BPA is deadly to the developing brains of babies in utero, new study shows

 http://www.leadindianews.com/wp-content/uploads/2012/07/baby-in-womb_1.jpg
Scientists from Duke University in North Carolina have identified yet another major threat to human health posed by the plastics chemical bisphenol-A (BPA). According to new research, babies exposed to BPA in utero, or during their developmental stages in the womb, could experience inhibited central nervous system development, which in turn could set them up for future stricken with neurodevelopmental problems.

Because it mimics the actions of estrogen, BPA is already known to interfere with the body's endocrine system, causing a host of potential problems ranging from behavioral and weight abnormalities to reproductive and immune disorders. And while awareness of BPA's dangers is on the rise all across the globe, there is still a minimal understanding as to how BPA exerts these negative effects, including how the chemical interferes with proper nervous system development.

So to gain a further understanding, researchers from Duke initiated a series of experiments designed to pinpoint the precise mechanisms by which BPA alters proper brain development. What they found is that BPA alters chloride levels inside cells by shutting down a gene known as KCC2 that is responsible for producing the KCC2 protein. Without this gene, cells are unable to properly transport chloride out of cells, which ends up damaging neural circuits and compromising normal brain development.

"It disrupts this process and it corrupts this process," explained Dr. Wolfgang Liedtke, lead author of the study, to WUNC about BPA's obstruction of the KCC2 gene. "And that, for example, would be a scenario that fits very nicely in the setting of neurodevelopmental diseases, where we see an exponential growth in the number of cases that are being diagnosed year by year."


Is BPA exposure a cause of autism spectrum disorder?

Dr.
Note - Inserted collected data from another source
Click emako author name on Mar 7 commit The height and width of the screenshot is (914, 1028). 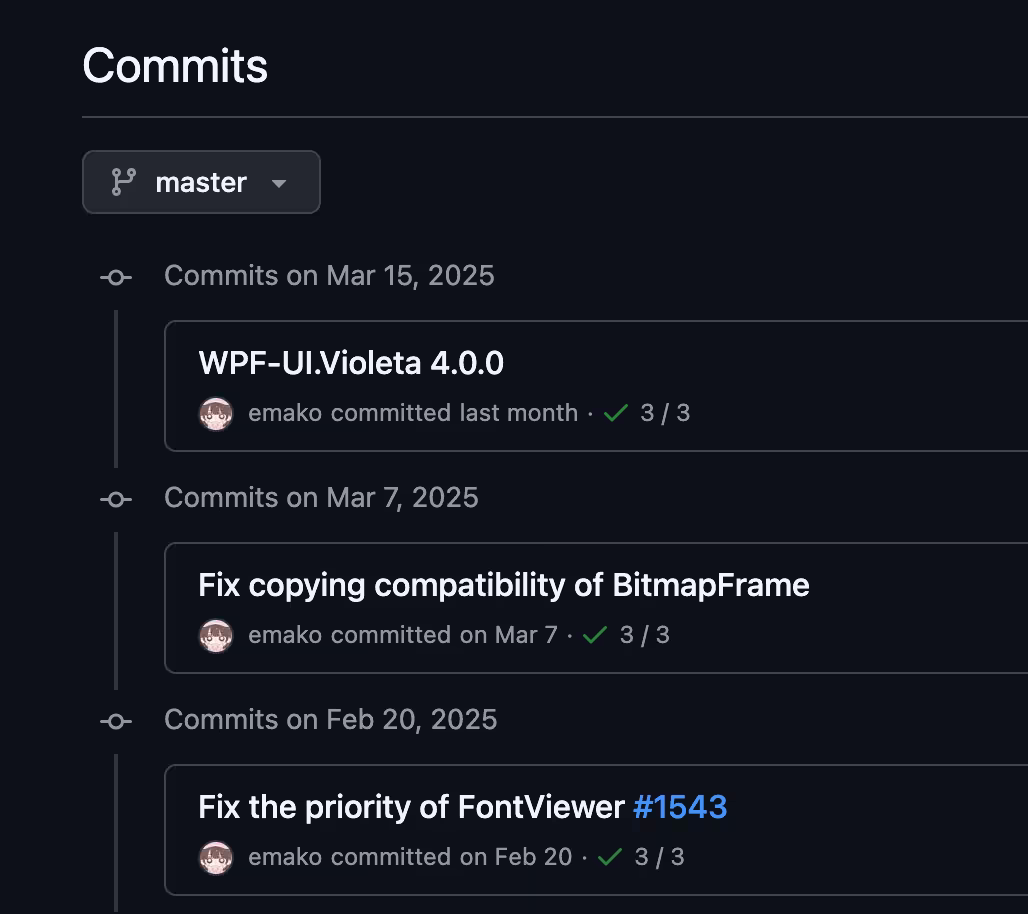(285, 635)
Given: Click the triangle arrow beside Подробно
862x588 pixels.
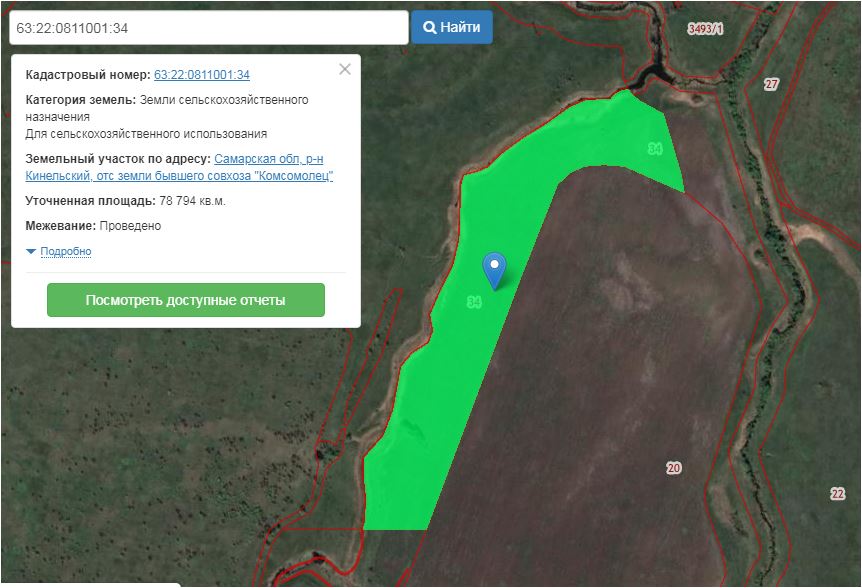Looking at the screenshot, I should click(31, 251).
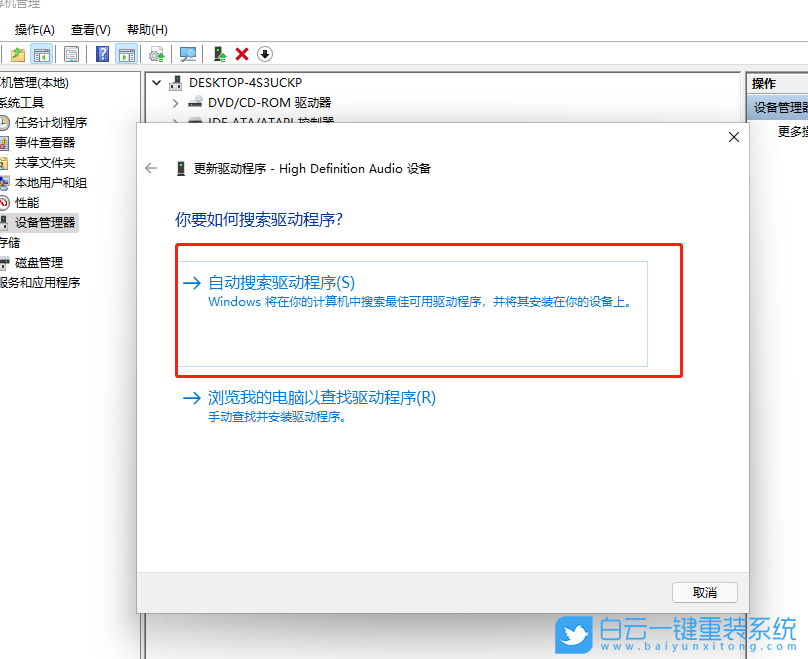Open Help using the blue question mark icon
Viewport: 808px width, 659px height.
pyautogui.click(x=101, y=54)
Liedtke's latter comment, of course, implies that widespread BPA exposure through food can linings, thermal paper receipts, plastic water bottles, and other sources may be a direct cause of the epidemic of neurodevelopmental diseases that are occurring all around the world. Such disorders include conditions such as Type I diabetes, Down Syndrome, and of course autism spectrum disorders, which have increased inexplicably by about 78 percent over the past decade.
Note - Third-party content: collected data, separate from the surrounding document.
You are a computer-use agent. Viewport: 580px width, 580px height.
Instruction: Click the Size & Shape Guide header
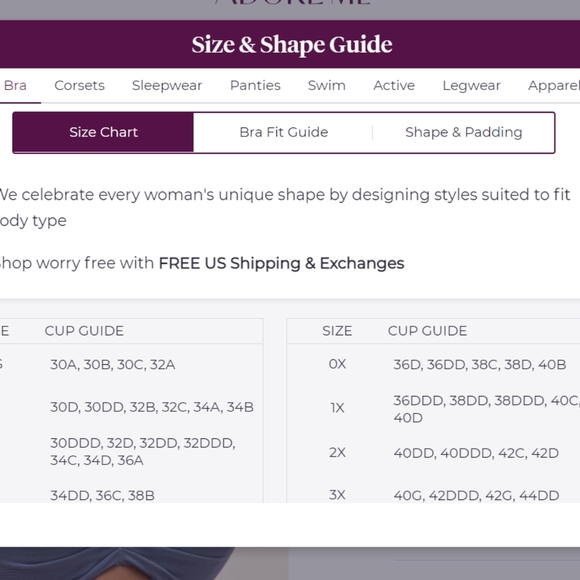click(x=292, y=44)
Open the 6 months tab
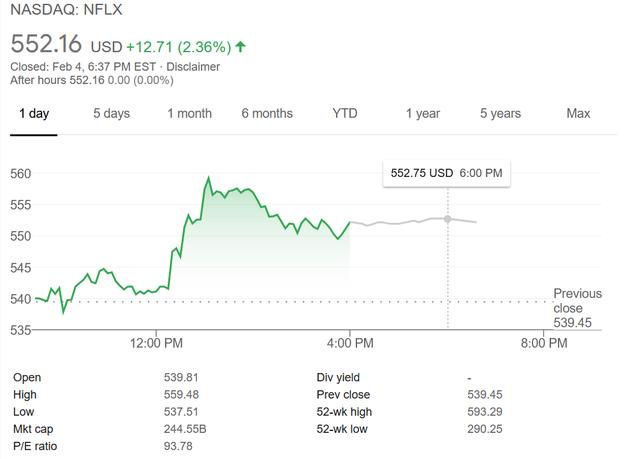The width and height of the screenshot is (630, 459). tap(267, 113)
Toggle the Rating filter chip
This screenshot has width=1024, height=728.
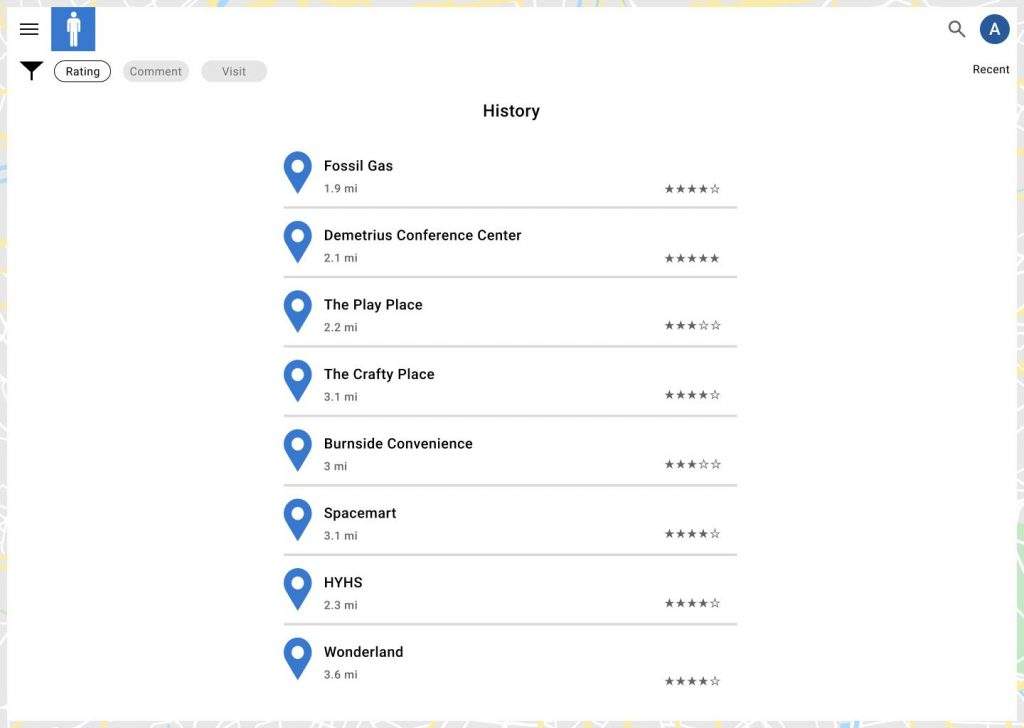82,71
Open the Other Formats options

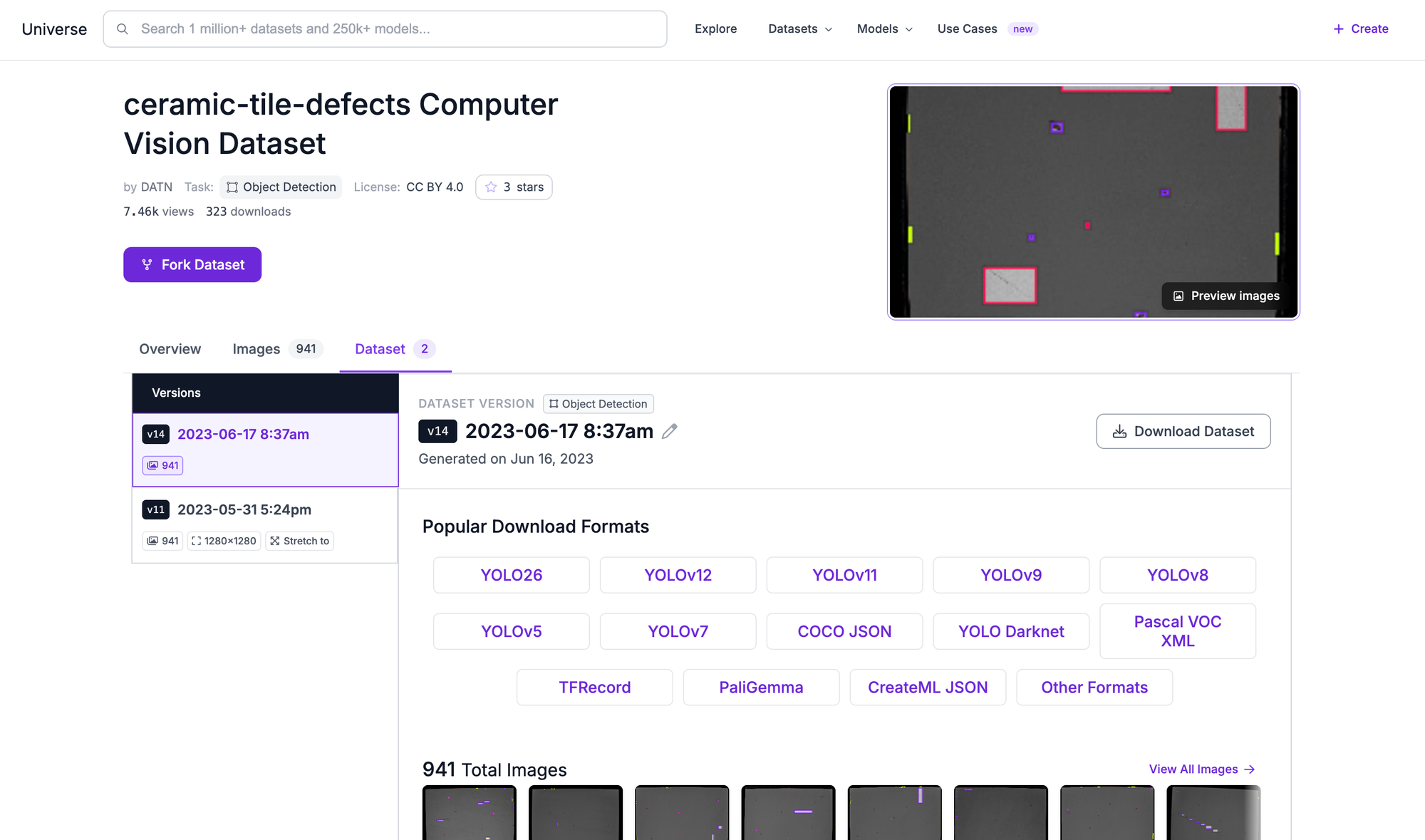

"Our study found that BPA may impair the development of the central nervous system, and raises questions as to whether exposure could predispose animals and humans to neurodevelopmental disorders," added Dr. Liedtke. "Our findings improve our understanding of how environmental exposure to BPA can affect the regulation of the KCC2 gene. However, we expect future studies to focus on what targets aside from KCC2 are affected by BPA."
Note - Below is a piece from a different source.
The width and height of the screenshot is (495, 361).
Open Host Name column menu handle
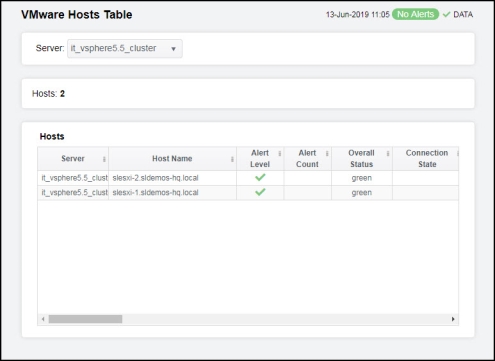(x=232, y=159)

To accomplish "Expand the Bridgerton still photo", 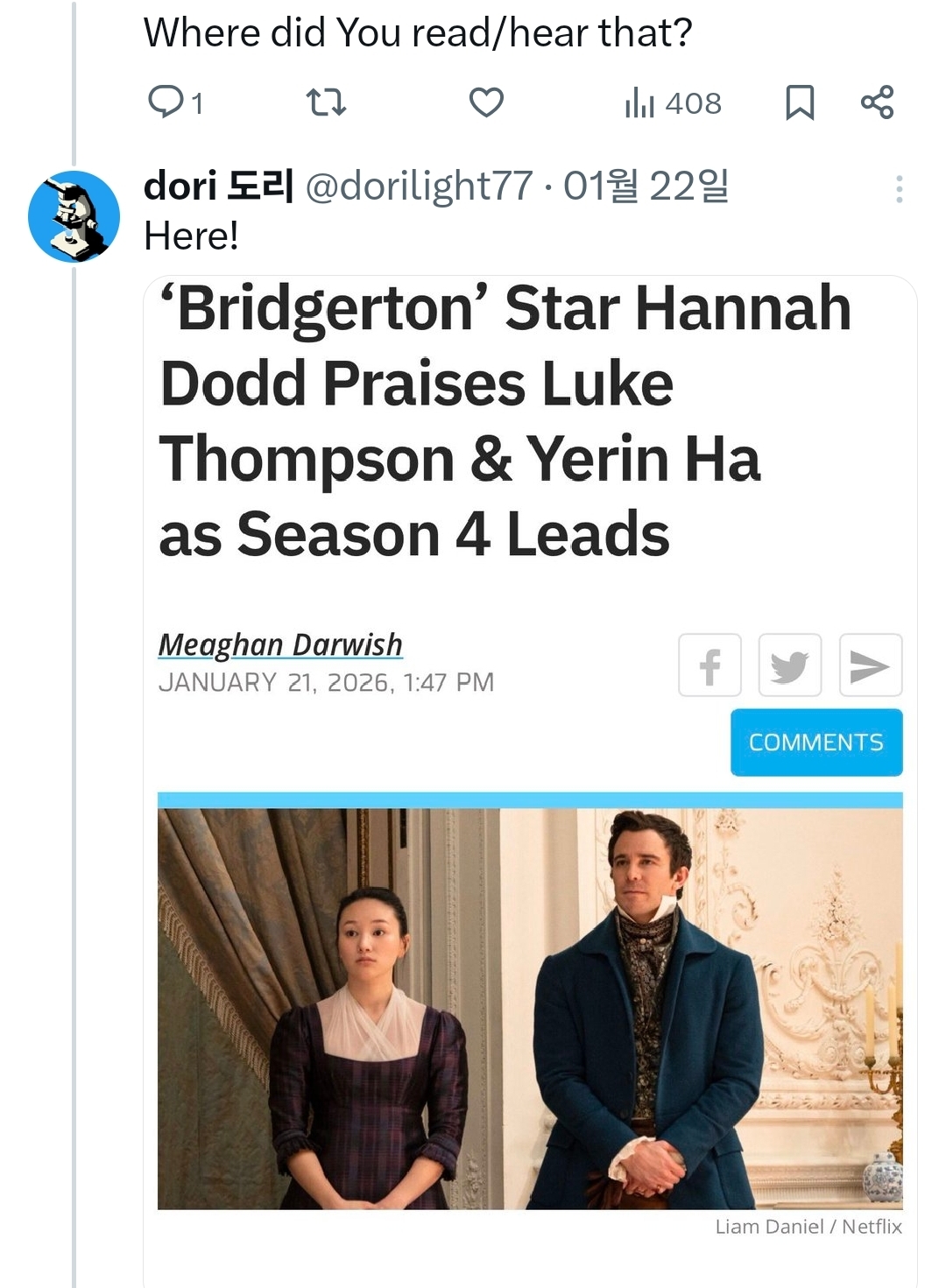I will [x=530, y=1009].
Even the U.S. Centers for Disease Control and Prevention (CDC) is now admitting that predisposed genetic factors are more than likely a red herring when it comes to explaining away the continuing rise of neurodevelopmental disease. As quoted in a recent Huffington Post piece, Diana Schendel, a CDC scientist with the agency's National Center on Birth Defects and Developmental Disabilities, admitted that the widespread assumption that autism is largely a genetic condition "was perhaps made in error."